Exercise input
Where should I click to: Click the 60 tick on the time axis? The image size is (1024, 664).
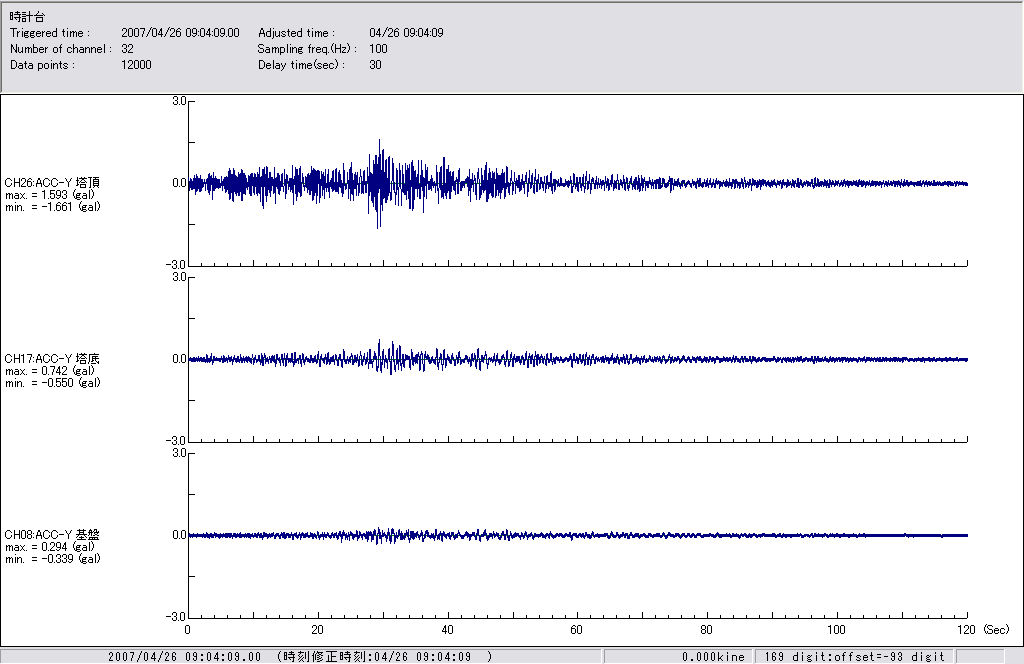click(x=577, y=630)
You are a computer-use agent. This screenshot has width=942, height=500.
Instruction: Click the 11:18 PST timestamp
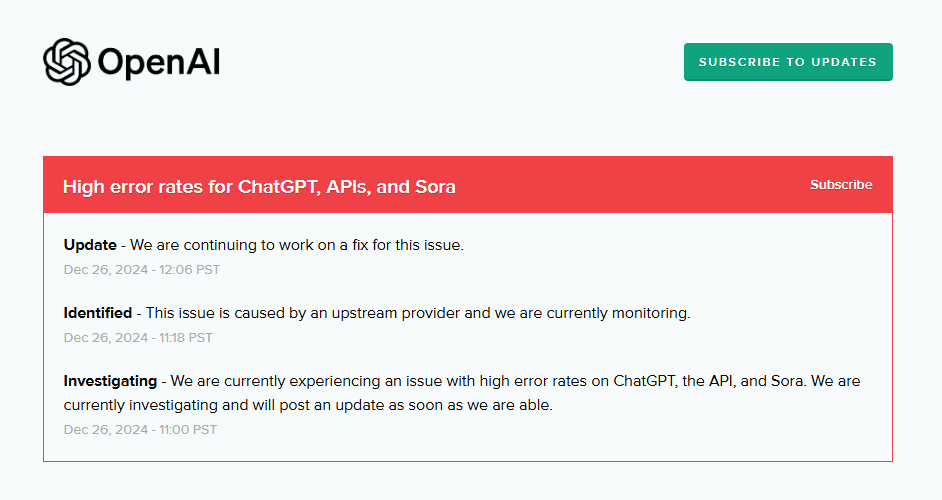(138, 338)
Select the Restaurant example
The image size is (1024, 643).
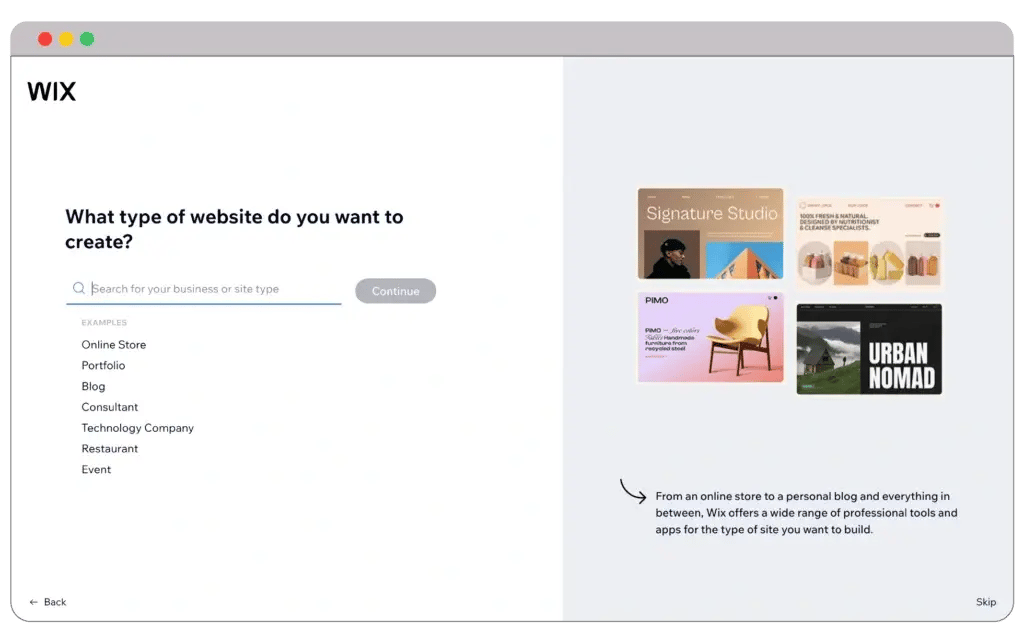110,449
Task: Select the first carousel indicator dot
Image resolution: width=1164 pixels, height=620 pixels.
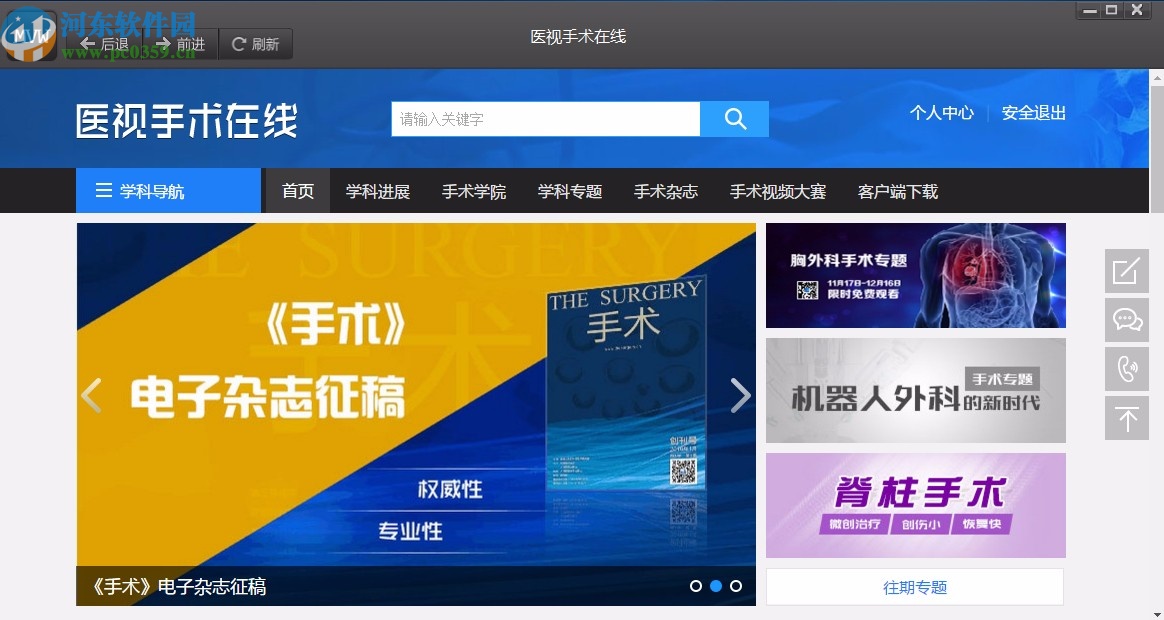Action: coord(696,586)
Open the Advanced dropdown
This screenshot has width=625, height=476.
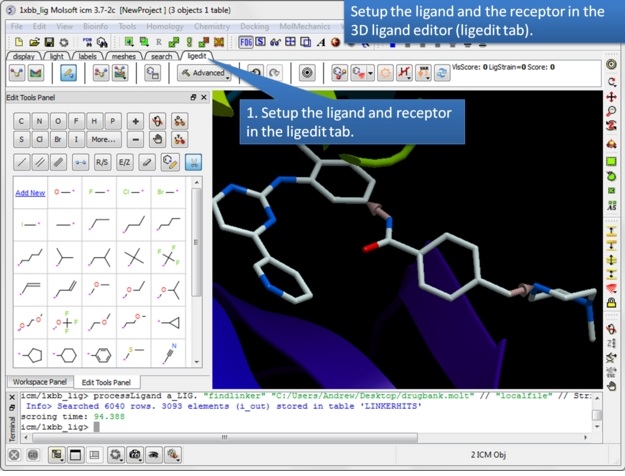coord(202,73)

What is being asked
From the material above, copy everything exactly but the pictures.

Result below
Where should I click to: Click the 60 tick on the time axis? The image size is (1024, 664).
click(x=577, y=630)
You are a computer-use agent. This screenshot has width=942, height=500.
Instruction: Click the 11:18 PST timestamp
(138, 338)
Select the Restaurant example
The image size is (1024, 643).
110,449
Task: Select the first carousel indicator dot
Image resolution: width=1164 pixels, height=620 pixels.
Action: coord(696,586)
Open the Advanced dropdown
This screenshot has width=625, height=476.
coord(202,73)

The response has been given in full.